THE DATA START

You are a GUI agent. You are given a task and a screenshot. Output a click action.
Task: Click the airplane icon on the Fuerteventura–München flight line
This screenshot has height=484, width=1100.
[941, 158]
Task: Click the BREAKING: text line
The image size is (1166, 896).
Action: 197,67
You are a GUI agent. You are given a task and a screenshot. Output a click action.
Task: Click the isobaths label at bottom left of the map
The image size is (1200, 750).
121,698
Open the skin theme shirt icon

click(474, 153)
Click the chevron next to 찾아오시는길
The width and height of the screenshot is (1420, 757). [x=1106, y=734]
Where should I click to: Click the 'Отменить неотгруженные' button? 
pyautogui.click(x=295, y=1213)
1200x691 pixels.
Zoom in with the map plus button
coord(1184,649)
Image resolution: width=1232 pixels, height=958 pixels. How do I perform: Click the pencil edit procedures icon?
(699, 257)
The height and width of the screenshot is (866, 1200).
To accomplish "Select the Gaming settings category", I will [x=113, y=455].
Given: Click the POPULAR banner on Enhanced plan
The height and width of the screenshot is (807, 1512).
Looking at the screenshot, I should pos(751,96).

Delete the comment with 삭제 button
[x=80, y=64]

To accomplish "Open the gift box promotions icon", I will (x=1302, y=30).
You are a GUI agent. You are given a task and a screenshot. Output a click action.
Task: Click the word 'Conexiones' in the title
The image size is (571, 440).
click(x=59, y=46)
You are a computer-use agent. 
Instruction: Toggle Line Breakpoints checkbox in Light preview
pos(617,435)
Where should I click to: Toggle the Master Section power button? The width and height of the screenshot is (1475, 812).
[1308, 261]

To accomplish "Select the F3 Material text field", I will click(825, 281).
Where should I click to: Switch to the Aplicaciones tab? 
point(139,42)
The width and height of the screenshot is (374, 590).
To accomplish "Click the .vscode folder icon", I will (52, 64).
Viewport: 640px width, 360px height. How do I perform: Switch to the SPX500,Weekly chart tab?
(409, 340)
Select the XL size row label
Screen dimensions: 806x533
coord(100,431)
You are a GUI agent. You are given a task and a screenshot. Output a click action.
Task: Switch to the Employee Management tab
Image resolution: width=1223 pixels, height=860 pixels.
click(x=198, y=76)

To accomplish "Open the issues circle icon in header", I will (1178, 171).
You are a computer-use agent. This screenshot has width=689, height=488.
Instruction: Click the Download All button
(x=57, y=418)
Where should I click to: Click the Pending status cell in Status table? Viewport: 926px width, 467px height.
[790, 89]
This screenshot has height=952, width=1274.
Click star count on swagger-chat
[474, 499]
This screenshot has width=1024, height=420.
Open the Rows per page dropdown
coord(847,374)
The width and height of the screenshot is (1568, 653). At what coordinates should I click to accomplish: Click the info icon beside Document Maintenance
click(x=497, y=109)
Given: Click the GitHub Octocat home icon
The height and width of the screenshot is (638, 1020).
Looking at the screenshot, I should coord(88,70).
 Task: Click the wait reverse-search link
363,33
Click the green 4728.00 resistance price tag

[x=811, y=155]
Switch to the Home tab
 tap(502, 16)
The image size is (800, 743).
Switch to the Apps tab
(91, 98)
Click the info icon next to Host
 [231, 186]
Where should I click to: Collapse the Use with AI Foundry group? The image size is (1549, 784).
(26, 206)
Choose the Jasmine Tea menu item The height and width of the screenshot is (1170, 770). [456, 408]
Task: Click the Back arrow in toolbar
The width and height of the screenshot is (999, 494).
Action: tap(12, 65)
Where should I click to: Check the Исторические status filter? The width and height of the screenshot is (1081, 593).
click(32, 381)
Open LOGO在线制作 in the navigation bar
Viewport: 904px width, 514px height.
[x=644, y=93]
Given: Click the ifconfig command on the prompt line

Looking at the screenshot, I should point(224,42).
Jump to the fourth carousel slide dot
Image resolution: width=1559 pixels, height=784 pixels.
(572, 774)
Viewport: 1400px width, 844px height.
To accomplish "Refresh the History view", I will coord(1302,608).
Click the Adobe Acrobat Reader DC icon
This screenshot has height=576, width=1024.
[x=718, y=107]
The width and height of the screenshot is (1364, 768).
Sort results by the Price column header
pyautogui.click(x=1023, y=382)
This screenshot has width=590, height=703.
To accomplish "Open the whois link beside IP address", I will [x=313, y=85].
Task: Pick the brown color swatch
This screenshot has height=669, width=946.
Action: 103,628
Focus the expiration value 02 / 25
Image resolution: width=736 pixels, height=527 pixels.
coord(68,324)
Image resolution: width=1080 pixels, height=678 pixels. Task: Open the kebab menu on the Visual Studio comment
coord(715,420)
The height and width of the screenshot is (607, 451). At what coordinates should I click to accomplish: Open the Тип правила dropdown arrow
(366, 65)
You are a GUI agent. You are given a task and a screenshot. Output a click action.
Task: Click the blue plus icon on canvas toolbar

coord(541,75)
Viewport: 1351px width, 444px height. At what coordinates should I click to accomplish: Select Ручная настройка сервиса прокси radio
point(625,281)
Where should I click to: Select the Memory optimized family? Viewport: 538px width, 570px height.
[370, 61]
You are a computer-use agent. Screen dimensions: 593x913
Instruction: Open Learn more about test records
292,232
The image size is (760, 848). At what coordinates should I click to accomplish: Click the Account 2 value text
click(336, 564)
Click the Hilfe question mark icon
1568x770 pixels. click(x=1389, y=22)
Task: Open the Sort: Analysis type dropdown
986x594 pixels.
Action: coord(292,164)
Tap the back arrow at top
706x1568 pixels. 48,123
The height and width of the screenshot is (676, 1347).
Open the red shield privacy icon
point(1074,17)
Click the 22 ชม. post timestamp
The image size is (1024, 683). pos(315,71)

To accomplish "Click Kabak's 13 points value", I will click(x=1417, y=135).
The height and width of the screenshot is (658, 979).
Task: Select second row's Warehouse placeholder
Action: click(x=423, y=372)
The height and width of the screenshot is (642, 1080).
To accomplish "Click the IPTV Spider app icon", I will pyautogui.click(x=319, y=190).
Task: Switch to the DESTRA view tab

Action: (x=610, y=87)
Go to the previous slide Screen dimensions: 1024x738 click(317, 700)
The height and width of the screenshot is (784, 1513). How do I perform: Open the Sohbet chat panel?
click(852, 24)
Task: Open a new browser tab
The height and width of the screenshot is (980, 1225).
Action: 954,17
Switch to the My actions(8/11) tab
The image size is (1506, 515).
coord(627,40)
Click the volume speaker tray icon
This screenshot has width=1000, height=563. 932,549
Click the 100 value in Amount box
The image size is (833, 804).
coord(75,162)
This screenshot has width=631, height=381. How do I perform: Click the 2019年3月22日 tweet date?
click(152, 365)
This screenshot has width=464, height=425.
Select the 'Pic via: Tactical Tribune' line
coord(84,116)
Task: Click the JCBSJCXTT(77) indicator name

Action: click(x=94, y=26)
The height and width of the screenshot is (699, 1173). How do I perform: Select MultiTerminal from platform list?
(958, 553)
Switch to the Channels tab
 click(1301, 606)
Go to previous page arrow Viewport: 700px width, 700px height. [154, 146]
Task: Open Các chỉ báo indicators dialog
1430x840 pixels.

THE DATA END

PROBLEM DETAILS: From the data, collect all lines where the string "previous" appears.

TASK SOLUTION:
Go to the previous slide Screen dimensions: 1024x738 click(317, 700)
Go to previous page arrow Viewport: 700px width, 700px height. [154, 146]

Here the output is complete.